Dans ce bref récit sans véritable chute, aux enjeux ambigus, se loge ainsi l’incertitude de notre futur. Car ce ne sont pas les murs du labyrinthe qui précipitent la fin du héros-malgré-lui, mais ces créatures noires aux yeux luisants qui sont, explicitement, des doubles de nous-mêmes. C’est de la nature elle-même, de sa domestication, que naît l’ordre géométrique, et l’asphyxie finale qui engloutit l’image est finalement de notre responsabilité. Choisirons-nous l’odeur de la pelouse après la tonte, ou le chaos des herbes folles ?
Eric Thouvenel
DO IT TOGETHER de Robert Le Magnifique
DO IT TOGETHER de Robert Le Magnifique
réalisé par Stéphane Pougnand (2016 – 4’00)
Extrait du synopsis :
–9–de 02:53 à 03:20 : Il reprend son chemin, la « rue » s’anime autour de lui, on alterne des plans larges et des gros plans sur des détails et des éléments architecturaux incrustés sur les arbres.

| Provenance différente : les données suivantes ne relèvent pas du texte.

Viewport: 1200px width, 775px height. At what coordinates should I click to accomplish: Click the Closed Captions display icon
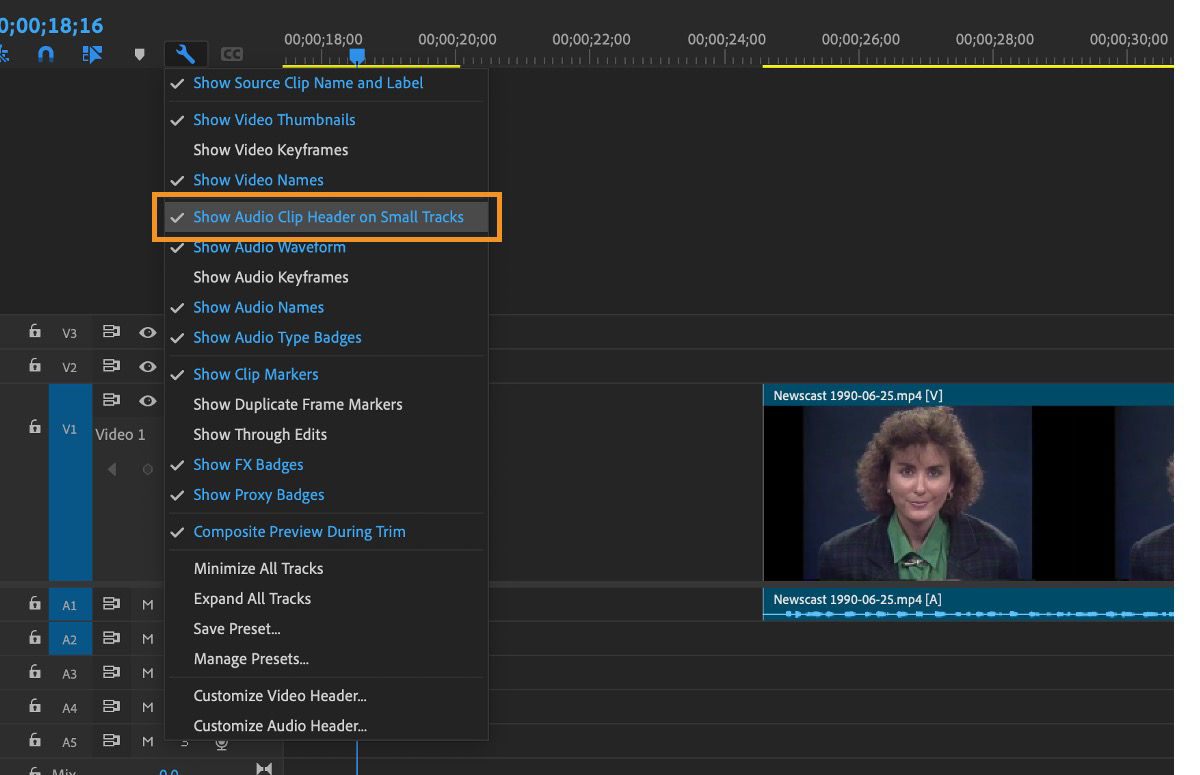pos(232,54)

–10–de 03:20 à 03:33 : Robert est de dos et la caméra s’élève derrière lui comme si c’était une fin, au tout dernier moment, gros plans sur le visage de Robert, on voit son double qui surgit derrière lui.
–11–de 03:33 à 04:00 : Son double (traité en animation) fait un solo de scratch, les éléments urbains disparaissent peu à peur et libèrent le passage pour Robert, on finit sur un plan où on le voit à l’orée de la forêt, il se dirige vers un champ.
STÉPHANE POUGNAND ET CLAIRE RONSIN
STÉPHANE POUGNAND ET CLAIRE RONSIN
Après cinq ans d’études, dont trois dans une école de réalisation audiovisuelle (ESRA Rennes), un apprentissage de l’image par la photographie et la vidéographie, Claire, passionnée par l’image, s’est tout naturellement dirigée vers une carrière de photographe-vidéaste. Après avoir dirigé le service vidéo de A.R. Rahman à Chennaï en Inde pendant deux ans (compositeur de musique de film dont Slumdog Millionnaire et 127 hours), elle a décidé de revenir en France pour monter sa propre compagnie. Indépendante depuis bientôt six ans, elle est au service de l’image et travaille avec bon nombre d’entreprises et d’artistes indépendants.
Après une formation de graphiste à LISAA Rennes – où il enseigne la vidéo et le motion-design depuis 12 ans – Stéphane Pougnand a été bassiste du groupe rennais X Makeena pendant 10 ans. Vidéaste/graphiste, il travaille également en création et régie vidéo pour le spectacle… sans oublier son activité de vidéos et photos aériennes par multicoptère avec Claire.
Ce clip est leur 2e projet du genre (après le clip « Struck You » du groupe City Kay sorti en novembre 2015 qui a reçu un très bon accueil en dépassant les 10 000 vues sur YouTube le premier mois de diffusion).